Que ce soit en savourant des barres chocolatées au bureau ou en grignotant des bonbons au cinéma, l'appel du sucre est souvent irrésistible. Mais d'où provient cette envie irrépressible ? Alors que notre balance commence à nous faire les gros yeux, explorons ensemble les racines de cette obsession.
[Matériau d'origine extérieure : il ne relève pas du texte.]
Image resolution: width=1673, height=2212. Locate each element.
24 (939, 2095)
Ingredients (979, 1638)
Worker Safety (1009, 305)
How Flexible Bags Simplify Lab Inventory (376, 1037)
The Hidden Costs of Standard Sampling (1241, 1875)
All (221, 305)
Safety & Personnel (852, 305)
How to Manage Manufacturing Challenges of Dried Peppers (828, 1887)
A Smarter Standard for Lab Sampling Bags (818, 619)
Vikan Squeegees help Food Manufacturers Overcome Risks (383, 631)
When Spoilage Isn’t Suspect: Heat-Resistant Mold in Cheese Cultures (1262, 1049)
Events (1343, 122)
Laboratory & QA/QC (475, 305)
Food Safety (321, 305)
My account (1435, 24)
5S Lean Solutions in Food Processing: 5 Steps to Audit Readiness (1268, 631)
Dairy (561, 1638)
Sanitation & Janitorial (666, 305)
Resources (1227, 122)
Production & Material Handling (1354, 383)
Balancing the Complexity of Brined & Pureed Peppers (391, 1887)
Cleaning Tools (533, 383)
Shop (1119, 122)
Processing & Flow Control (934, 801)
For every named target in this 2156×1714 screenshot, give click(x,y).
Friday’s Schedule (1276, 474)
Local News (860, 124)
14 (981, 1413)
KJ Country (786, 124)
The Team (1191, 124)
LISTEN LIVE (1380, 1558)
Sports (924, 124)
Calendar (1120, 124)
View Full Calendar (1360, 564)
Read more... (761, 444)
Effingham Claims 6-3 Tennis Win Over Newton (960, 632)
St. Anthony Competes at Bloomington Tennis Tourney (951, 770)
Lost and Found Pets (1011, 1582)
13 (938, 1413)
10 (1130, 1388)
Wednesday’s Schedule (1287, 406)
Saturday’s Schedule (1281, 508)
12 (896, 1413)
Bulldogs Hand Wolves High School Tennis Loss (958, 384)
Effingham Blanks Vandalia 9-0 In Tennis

Le lien entre les féculents et l'envie de sucre
Il est difficile de résister aux biscuits l'après-midi ou après le dîner, surtout si l'on fait partie de ceux qui évitent les féculents par crainte de prendre du poids. Selon Damien Galtier, diététicien-nutritionniste, "ne pas consommer suffisamment de sucres durant la journée génère un besoin normal". Le cerveau, les reins, et le système nerveux requièrent du sucre. En sautant des repas ou en observant des horaires irréguliers, notre organisme se retrouve en déficit. Résultat : une quête vers les distributeurs de confiseries. Ajouter des légumes secs, des pâtes ou du riz al dente dans notre alimentation peut significativement améliorer la situation.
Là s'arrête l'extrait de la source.